プログラマのための熱力学入門

はじめに

プログラムを書けるレベルの論理的思考力を持った人(全世界の5~6割くらいの人が当てはまると思われる)に対しては、数学や物理学等における概念を容易に説明できるはずだ、という信念がいつの日からかふつふつと湧き上がってきた。

本ブログによる一連のシリーズはそれを実際にやってみようという試みである。

熱力学の動機

19世紀頃、それまで人類は馬や牛などの動物を働かせて少々のラクをすることは出来ていたものの、基本的には人の労働力によって多くの仕事をこなしていた。

しかし、蒸気機関のような「燃料を労働力に変える技術」が実用レベルに達したことにより、産業革命が起こった。人類全体の富は爆増した。

そんな時代に多くの物理学者たちが、「燃料(すなわち熱)」と「力」の関係を体系的に説明する物理法則を整備しようと、実験および理論的考察を繰り返した。

そうして完成したのが熱力学という理論である。


熱力学の成果として最もメジャーなものは「エネルギー」という概念である。日常生活でも普通に使われるなじみ深いこの概念のおかげで、熱力学の勉強が捗りやすくもなるが、逆にその日常イメージによる先入観が熱力学上の諸概念の理解を妨げることもしばしばあるので注意を要する。

....................

短い課題 A:
記事のうち「プログラマのための熱力学入門」から「本ブログによる一連のシリーズはそれを実際にやってみようという試みである。」までを、一字一句変えずに書き出してください。

提供された記録:
....................

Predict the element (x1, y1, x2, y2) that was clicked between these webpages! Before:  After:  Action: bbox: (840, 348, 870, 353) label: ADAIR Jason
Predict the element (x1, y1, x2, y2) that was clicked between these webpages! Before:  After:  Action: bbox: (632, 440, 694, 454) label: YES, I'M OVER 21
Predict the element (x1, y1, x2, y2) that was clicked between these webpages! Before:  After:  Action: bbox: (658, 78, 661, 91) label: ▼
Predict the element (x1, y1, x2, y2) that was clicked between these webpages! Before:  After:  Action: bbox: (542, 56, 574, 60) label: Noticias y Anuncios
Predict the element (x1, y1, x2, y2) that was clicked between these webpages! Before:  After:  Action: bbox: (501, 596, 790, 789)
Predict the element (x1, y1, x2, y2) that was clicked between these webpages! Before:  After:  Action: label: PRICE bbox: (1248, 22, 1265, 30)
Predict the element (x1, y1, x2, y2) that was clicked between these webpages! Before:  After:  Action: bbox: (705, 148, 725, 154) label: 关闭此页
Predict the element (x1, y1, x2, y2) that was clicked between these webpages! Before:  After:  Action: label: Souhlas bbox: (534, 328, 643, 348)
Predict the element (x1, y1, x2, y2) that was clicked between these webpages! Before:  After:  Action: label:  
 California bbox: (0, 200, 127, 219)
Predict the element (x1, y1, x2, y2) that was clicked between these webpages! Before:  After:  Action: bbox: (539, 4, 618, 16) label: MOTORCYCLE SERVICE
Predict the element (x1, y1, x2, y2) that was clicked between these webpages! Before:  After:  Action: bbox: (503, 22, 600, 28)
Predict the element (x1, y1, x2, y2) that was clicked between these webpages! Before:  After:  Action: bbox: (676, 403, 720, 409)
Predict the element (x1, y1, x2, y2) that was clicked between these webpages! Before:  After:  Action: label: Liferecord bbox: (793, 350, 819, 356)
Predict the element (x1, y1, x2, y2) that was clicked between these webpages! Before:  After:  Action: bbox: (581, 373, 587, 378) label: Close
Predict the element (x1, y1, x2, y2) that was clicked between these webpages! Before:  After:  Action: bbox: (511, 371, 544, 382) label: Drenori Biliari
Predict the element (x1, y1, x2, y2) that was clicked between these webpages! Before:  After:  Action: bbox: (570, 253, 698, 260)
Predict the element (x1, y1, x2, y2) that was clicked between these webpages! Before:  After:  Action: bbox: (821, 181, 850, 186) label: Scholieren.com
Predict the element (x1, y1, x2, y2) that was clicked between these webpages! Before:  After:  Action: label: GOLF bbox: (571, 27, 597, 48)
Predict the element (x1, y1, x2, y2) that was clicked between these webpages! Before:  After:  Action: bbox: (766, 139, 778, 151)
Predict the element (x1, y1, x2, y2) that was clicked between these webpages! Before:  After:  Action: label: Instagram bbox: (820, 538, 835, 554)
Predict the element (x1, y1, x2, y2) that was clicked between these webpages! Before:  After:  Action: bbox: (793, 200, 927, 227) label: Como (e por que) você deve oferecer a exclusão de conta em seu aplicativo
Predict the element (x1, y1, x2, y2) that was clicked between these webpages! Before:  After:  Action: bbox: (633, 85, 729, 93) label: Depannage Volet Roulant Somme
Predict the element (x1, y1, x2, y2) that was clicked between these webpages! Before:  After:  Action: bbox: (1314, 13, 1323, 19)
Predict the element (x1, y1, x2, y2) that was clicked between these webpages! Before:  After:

....................

短い課題 B:
一覧の「378) label: Close」を含む行から「27, 597, 48)」を含む行までを、「番号」と「記録の行」の2列のMarkdown表に書き換えてください。空行は入れません。

正しい結果 A:
プログラマのための熱力学入門

はじめに

プログラムを書けるレベルの論理的思考力を持った人(全世界の5~6割くらいの人が当てはまると思われる)に対しては、数学や物理学等における概念を容易に説明できるはずだ、という信念がいつの日からかふつふつと湧き上がってきた。

本ブログによる一連のシリーズはそれを実際にやってみようという試みである。

正しい結果 B:
| 番号 | 記録の行 |
|---|---|
| 1 | Predict the element (x1, y1, x2, y2) that was clicked between these webpages! Before:  After:  Action: bbox: (581, 373, 587, 378) label: Close |
| 2 | Predict the element (x1, y1, x2, y2) that was clicked between these webpages! Before:  After:  Action: bbox: (511, 371, 544, 382) label: Drenori Biliari |
| 3 | Predict the element (x1, y1, x2, y2) that was clicked between these webpages! Before:  After:  Action: bbox: (570, 253, 698, 260) |
| 4 | Predict the element (x1, y1, x2, y2) that was clicked between these webpages! Before:  After:  Action: bbox: (821, 181, 850, 186) label: Scholieren.com |
| 5 | Predict the element (x1, y1, x2, y2) that was clicked between these webpages! Before:  After:  Action: label: GOLF bbox: (571, 27, 597, 48) |